- **Reading text**:
★ ★ ★ ★ ★ ★ ★

How can you tell whether a falafel recipe is a good one? Two clues: 1) It begins by having you soak dried chickpeas; 2) It ends by having you dunk the falafel in hot oil, for honest-to-goodness frying.

We can look at this another way, from the negative side: Any recipe that calls for canned or even home-cooked beans should be tossed aside, because that will result in a mushy thing that’s about as far from falafel as, well, a bean dip is from a burger. And as much as the health-conscious might be tempted to bake rather than fry this Middle Eastern street food staple, that’s not a good way to go, either. No oven can give falafel the crisp exterior and fluffy interior that a bubbling pot of oil can. Besides, when the oil is maintained at the proper temperature and the falafel are properly drained, a whole serving – four to five balls – will absorb a mere teaspoon of it. Trust me, I measured.

There are some other tricks: For the best texture, the chickpea dough shouldn’t be too smooth, and it needs enough aromatic ingredients (parsley and garlic are standard) to give it a deep but still refreshing flavor. And, like it or not, falafel should be eaten as soon after frying as possible; that’s when they’re still a little moist inside.

I’m open to variations. Although chickpeas are the traditional legume of choice for falafel (and they’re my favorite), I’ve occasionally appreciated alternatives, particularly black beans.

More often, I play with the wrappers, the flavorings, even the shape and size of the falafel themselves. Given how disappointing most veggie burgers are, I like to make a falafel patty the size of a burger and put that between two buns. Pita is the traditional wrapper, tahini sauce the usual condiment, and a variety of pickled and roasted vegetables the normal accompaniments. But I’ve wrapped plenty of falafel in corn or flour tortillas along with toppings I otherwise reserve for tacos: salsa, avocado, queso fresco.

★ ★ ★ ★ ★ ★ ★

- **Information provided**:

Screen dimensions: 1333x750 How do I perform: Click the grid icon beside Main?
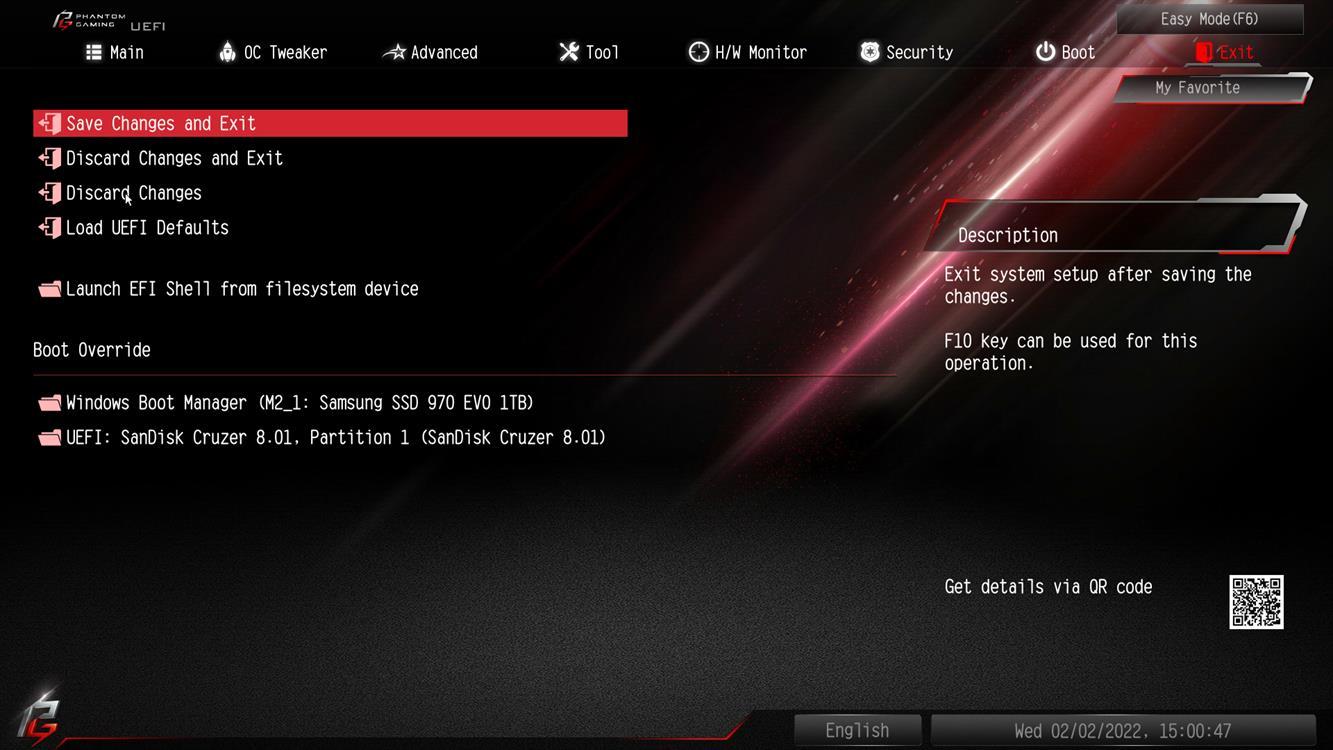coord(94,52)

★ ★ ★ ★ ★ ★ ★

- **Exercise requirements**:
(a) According to the falafel piece, how much oil does a whole serving of four to five balls absorb when fried and drained properly?
(b) Rewrite everything from "How can you" down to "me, I measured." in the falafel piece, changing "hot oil" to "bubbling oil".
(c) Extend the falafel piece, picking up right after its final sentence.

- **The results**:
(a) A mere teaspoon.

(b)
How can you tell whether a falafel recipe is a good one? Two clues: 1) It begins by having you soak dried chickpeas; 2) It ends by having you dunk the falafel in bubbling oil, for honest-to-goodness frying.

We can look at this another way, from the negative side: Any recipe that calls for canned or even home-cooked beans should be tossed aside, because that will result in a mushy thing that’s about as far from falafel as, well, a bean dip is from a burger. And as much as the health-conscious might be tempted to bake rather than fry this Middle Eastern street food staple, that’s not a good way to go, either. No oven can give falafel the crisp exterior and fluffy interior that a bubbling pot of oil can. Besides, when the oil is maintained at the proper temperature and the falafel are properly drained, a whole serving – four to five balls – will absorb a mere teaspoon of it. Trust me, I measured.

(c)
I hadn’t, until recently, taken an Asian turn. But when I saw a recipe that uses ginger and soy sauce in the falafel and wasabi in a cream, I couldn’t start soaking those chickpeas quickly enough. The recipe is in Bruce Weinstein and Mark Scarbrough’s new “Vegetarian Dinner Parties,” and they suggest it as the culminating savory course in a multi-dish affair, calling for the falafel to be served on plates with a little of the cream – and no bread in sight. I was looking for an all-inclusive weeknight supper, so I racked my brain trying to figure out what wrapping would best suit these flavors.

Naan, of course! I added sliced red bell peppers and cucumbers in addition to the wasabi cream to make a newfangled wrap. Variations and all, it met all my recipe requirements – and then some.

Ginger Falafel With Wasabi Cream

4 to 6 servings (makes about 18 pieces)

The light, fresh flavor of ginger permeates these crunchy chickpea balls, giving the traditional Middle Eastern street food an Asian flair. The wasabi cream takes it one step further.

Serve these wrapped in store-bought naan (with red bell peppers, cucumbers, greens and the wasabi cream) as a main course, or serve as an appetizer with the cream as a dipping sauce.

MAKE AHEAD: The dried chickpeas need to be soaked overnight. The chickpea batter can be stored in a covered food processor bowl at room temperature for up to 1 hour. The wasabi cream needs to be refrigerated in an airtight container for at least 1 hour and up to 1 day. The falafel are best eaten soon after being made, but they can be refrigerated for up to 1 week and reheated in a low-temperature oven.

8 ounces dried chickpeas
1/4 cup lightly packed cilantro leaves
2 scallions, trimmed and thinly sliced (about 1/4 cup)
2 1/2 tablespoons peeled and finely chopped fresh ginger root
3 cloves garlic, chopped
1 1/2 tablespoons low-sodium soy sauce
1/2 teaspoon baking powder
1 cup vegan sour cream (may substitute regular or low-fat sour cream)
1/4 cup rice vinegar, preferably unseasoned
2 teaspoons wasabi paste (may substitute 2 teaspoons wasabi powder mixed with 2 teaspoons water)
Olive oil, for frying
4 to 6 pieces whole-wheat naan, warmed (may substitute pita or another flatbread of your choice)
1 medium cucumber, thinly sliced
1 large red bell pepper, seeded, cored and thinly sliced
1 to 2 cups mixed salad greens, for garnish (optional)

Place the dried chickpeas in a bowl; cover with cool water by at least 2 inches. Soak overnight, or up to 24 hours, at room temperature.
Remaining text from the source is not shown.